Return the full set of records, matching them character for character.

**Pixel coordinate grounding data:**
[Start of section]
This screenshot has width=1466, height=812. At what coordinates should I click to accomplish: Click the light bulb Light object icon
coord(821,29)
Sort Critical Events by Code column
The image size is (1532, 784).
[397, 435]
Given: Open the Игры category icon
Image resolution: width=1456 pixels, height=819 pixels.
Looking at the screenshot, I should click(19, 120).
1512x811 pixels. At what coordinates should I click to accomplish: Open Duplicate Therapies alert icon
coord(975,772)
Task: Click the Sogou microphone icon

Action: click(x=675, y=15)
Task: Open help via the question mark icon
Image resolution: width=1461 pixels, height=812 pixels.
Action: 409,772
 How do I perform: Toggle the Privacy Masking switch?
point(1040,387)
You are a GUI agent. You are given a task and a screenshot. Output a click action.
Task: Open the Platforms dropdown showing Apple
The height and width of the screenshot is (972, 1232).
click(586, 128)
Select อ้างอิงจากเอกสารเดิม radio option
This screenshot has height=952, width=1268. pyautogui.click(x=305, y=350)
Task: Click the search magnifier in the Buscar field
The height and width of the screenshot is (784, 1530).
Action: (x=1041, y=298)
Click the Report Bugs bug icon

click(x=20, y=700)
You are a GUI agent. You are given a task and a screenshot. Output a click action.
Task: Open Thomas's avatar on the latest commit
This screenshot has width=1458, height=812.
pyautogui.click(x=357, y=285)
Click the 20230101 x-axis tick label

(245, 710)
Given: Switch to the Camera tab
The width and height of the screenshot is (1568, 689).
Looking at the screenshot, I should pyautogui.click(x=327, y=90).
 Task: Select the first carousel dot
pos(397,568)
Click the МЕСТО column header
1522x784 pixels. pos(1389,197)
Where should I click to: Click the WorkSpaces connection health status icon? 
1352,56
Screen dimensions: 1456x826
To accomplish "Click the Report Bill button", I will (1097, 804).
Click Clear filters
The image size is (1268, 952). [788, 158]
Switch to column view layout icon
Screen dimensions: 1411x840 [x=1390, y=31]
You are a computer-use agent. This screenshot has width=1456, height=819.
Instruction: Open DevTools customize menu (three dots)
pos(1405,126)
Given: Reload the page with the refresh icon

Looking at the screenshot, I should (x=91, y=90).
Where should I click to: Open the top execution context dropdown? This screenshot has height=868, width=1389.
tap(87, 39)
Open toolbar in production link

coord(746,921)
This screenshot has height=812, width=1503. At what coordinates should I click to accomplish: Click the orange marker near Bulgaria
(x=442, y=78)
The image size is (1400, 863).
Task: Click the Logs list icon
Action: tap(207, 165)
[End of section]
**ANSWER BOX:**
This screenshot has width=1466, height=812. At what coordinates should I click to accomplish: Click the light bulb Light object icon
coord(821,29)
Sort Critical Events by Code column
The image size is (1532, 784).
[397, 435]
Given: Open the Игры category icon
Image resolution: width=1456 pixels, height=819 pixels.
Looking at the screenshot, I should click(19, 120).
1512x811 pixels. At what coordinates should I click to accomplish: Open Duplicate Therapies alert icon
coord(975,772)
Task: Click the Sogou microphone icon

Action: click(x=675, y=15)
Task: Open help via the question mark icon
Image resolution: width=1461 pixels, height=812 pixels.
Action: 409,772
 How do I perform: Toggle the Privacy Masking switch?
point(1040,387)
You are a GUI agent. You are given a task and a screenshot. Output a click action.
Task: Open the Platforms dropdown showing Apple
The height and width of the screenshot is (972, 1232).
click(586, 128)
Select อ้างอิงจากเอกสารเดิม radio option
This screenshot has height=952, width=1268. pyautogui.click(x=305, y=350)
Task: Click the search magnifier in the Buscar field
The height and width of the screenshot is (784, 1530).
Action: (x=1041, y=298)
Click the Report Bugs bug icon

click(x=20, y=700)
You are a GUI agent. You are given a task and a screenshot. Output a click action.
Task: Open Thomas's avatar on the latest commit
This screenshot has width=1458, height=812.
pyautogui.click(x=357, y=285)
Click the 20230101 x-axis tick label

(245, 710)
Given: Switch to the Camera tab
The width and height of the screenshot is (1568, 689).
Looking at the screenshot, I should pyautogui.click(x=327, y=90).
 Task: Select the first carousel dot
pos(397,568)
Click the МЕСТО column header
1522x784 pixels. pos(1389,197)
Where should I click to: Click the WorkSpaces connection health status icon? 
1352,56
Screen dimensions: 1456x826
To accomplish "Click the Report Bill button", I will (1097, 804).
Click Clear filters
The image size is (1268, 952). [788, 158]
Switch to column view layout icon
Screen dimensions: 1411x840 [x=1390, y=31]
You are a computer-use agent. This screenshot has width=1456, height=819.
Instruction: Open DevTools customize menu (three dots)
pos(1405,126)
Given: Reload the page with the refresh icon

Looking at the screenshot, I should (x=91, y=90).
Where should I click to: Open the top execution context dropdown? This screenshot has height=868, width=1389.
tap(87, 39)
Open toolbar in production link

coord(746,921)
This screenshot has height=812, width=1503. At what coordinates should I click to accomplish: Click the orange marker near Bulgaria
(x=442, y=78)
The image size is (1400, 863).
Task: Click the Logs list icon
Action: tap(207, 165)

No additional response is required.